Among the lines of data below, reproduce only those from the one with "391x277 pixels. Task: Pick" through the one with "The image size is (760, 507).", exactly as they stand, both ends included.

[Stored data]

Start of Block

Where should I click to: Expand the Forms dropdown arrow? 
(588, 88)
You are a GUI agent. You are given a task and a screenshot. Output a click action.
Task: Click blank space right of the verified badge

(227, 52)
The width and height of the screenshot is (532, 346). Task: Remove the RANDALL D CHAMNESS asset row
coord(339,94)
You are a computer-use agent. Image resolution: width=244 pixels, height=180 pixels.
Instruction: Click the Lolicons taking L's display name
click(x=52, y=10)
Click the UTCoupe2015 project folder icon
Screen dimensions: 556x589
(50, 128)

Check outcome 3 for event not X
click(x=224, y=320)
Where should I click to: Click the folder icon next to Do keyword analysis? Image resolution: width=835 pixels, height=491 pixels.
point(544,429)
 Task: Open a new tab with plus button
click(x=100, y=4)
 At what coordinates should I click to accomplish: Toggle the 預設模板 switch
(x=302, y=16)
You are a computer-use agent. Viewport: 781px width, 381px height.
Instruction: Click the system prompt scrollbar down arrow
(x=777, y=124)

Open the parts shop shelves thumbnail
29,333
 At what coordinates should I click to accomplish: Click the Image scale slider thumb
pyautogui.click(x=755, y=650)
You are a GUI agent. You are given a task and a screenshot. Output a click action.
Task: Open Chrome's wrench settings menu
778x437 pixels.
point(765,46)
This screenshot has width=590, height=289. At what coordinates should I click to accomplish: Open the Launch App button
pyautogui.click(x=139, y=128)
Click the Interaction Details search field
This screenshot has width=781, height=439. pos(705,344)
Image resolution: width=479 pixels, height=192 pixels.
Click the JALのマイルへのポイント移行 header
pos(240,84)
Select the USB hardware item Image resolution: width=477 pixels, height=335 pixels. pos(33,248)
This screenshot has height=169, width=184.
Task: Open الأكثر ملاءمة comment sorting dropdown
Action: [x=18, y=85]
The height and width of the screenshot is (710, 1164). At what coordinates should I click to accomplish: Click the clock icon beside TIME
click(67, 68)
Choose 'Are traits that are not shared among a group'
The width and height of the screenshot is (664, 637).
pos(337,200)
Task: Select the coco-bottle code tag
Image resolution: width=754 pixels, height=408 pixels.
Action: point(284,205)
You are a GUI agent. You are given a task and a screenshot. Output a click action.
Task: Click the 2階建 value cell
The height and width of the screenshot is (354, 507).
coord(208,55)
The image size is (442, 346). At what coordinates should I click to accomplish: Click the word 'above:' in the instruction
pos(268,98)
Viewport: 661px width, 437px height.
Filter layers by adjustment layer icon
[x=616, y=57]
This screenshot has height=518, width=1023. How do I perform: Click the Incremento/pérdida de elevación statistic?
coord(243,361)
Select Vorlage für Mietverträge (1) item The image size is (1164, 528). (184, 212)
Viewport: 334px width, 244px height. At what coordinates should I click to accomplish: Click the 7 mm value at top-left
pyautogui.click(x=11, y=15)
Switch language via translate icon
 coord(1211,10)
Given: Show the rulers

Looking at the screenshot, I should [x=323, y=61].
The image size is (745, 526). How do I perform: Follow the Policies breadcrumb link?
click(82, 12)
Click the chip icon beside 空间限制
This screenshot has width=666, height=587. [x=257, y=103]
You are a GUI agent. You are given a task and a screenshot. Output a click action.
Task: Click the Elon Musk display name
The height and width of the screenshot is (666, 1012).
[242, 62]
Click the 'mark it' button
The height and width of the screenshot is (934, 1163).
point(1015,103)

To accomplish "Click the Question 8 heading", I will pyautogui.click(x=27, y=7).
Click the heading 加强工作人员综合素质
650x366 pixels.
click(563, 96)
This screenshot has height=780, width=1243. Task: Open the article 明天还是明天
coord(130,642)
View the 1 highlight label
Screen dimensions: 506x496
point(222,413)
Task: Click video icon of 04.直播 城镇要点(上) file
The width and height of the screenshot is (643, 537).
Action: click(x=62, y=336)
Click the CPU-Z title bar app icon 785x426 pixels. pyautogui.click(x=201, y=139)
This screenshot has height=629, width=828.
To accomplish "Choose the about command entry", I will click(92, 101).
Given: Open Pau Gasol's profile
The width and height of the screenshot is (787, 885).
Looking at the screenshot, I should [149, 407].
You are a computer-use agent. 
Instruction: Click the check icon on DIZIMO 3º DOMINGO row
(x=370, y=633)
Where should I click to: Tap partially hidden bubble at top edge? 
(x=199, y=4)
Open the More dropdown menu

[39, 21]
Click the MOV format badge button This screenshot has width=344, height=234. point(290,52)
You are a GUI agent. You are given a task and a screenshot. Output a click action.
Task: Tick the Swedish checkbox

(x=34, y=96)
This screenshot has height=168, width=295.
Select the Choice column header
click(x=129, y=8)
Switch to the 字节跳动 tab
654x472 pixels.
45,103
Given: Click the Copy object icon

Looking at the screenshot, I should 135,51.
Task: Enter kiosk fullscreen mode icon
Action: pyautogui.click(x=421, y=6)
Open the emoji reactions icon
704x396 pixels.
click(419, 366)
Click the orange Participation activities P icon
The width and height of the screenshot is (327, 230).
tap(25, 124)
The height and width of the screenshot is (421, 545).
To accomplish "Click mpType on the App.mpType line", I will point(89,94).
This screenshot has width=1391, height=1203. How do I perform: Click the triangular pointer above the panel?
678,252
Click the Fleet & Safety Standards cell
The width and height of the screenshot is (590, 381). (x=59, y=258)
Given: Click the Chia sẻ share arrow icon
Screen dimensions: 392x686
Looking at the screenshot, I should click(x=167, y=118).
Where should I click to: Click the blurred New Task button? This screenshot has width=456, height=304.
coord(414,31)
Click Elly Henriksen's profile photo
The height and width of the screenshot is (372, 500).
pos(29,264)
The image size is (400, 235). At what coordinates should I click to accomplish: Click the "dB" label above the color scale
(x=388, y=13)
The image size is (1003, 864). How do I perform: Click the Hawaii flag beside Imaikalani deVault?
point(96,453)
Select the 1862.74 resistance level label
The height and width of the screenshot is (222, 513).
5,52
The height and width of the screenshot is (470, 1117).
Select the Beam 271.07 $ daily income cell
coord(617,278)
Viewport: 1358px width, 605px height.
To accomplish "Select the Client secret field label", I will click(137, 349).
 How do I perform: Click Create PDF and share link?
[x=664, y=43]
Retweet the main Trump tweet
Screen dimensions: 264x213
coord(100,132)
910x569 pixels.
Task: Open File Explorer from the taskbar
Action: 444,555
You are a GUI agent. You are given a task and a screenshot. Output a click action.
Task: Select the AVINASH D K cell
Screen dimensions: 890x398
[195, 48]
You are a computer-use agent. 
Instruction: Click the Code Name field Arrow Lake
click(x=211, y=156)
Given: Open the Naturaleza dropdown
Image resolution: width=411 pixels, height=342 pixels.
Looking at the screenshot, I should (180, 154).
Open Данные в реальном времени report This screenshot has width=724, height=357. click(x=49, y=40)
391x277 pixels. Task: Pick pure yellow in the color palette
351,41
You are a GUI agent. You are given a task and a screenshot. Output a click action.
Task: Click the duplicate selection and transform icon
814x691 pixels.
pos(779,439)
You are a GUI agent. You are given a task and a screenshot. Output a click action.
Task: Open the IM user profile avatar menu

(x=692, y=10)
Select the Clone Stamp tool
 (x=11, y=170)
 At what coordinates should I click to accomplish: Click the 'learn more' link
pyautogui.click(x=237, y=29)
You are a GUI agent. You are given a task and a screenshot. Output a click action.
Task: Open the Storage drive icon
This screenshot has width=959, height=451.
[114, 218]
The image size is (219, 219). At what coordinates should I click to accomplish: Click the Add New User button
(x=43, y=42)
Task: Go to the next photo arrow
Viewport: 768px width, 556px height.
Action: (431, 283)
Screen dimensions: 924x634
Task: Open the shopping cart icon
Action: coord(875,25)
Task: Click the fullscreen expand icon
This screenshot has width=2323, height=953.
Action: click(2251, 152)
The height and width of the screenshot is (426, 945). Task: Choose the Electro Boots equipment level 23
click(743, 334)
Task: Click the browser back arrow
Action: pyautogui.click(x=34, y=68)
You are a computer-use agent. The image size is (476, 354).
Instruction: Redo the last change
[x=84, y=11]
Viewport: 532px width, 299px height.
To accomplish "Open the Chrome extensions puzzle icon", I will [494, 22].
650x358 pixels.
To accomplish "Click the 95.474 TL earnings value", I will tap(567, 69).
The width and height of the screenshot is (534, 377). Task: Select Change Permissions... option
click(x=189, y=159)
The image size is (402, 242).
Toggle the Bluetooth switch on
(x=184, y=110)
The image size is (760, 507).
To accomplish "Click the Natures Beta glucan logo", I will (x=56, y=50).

End of Block

**Your solution**
391x277 pixels. Task: Pick pure yellow in the color palette
351,41
You are a GUI agent. You are given a task and a screenshot. Output a click action.
Task: Click the duplicate selection and transform icon
814x691 pixels.
pos(779,439)
You are a GUI agent. You are given a task and a screenshot. Output a click action.
Task: Open the IM user profile avatar menu

(x=692, y=10)
Select the Clone Stamp tool
 (x=11, y=170)
 At what coordinates should I click to accomplish: Click the 'learn more' link
pyautogui.click(x=237, y=29)
You are a GUI agent. You are given a task and a screenshot. Output a click action.
Task: Open the Storage drive icon
This screenshot has width=959, height=451.
[114, 218]
The image size is (219, 219). At what coordinates should I click to accomplish: Click the Add New User button
(x=43, y=42)
Task: Go to the next photo arrow
Viewport: 768px width, 556px height.
Action: (431, 283)
Screen dimensions: 924x634
Task: Open the shopping cart icon
Action: coord(875,25)
Task: Click the fullscreen expand icon
This screenshot has width=2323, height=953.
Action: click(2251, 152)
The height and width of the screenshot is (426, 945). Task: Choose the Electro Boots equipment level 23
click(743, 334)
Task: Click the browser back arrow
Action: pyautogui.click(x=34, y=68)
You are a computer-use agent. The image size is (476, 354).
Instruction: Redo the last change
[x=84, y=11]
Viewport: 532px width, 299px height.
To accomplish "Open the Chrome extensions puzzle icon", I will [494, 22].
650x358 pixels.
To accomplish "Click the 95.474 TL earnings value", I will tap(567, 69).
The width and height of the screenshot is (534, 377). Task: Select Change Permissions... option
click(x=189, y=159)
The image size is (402, 242).
Toggle the Bluetooth switch on
(x=184, y=110)
The image size is (760, 507).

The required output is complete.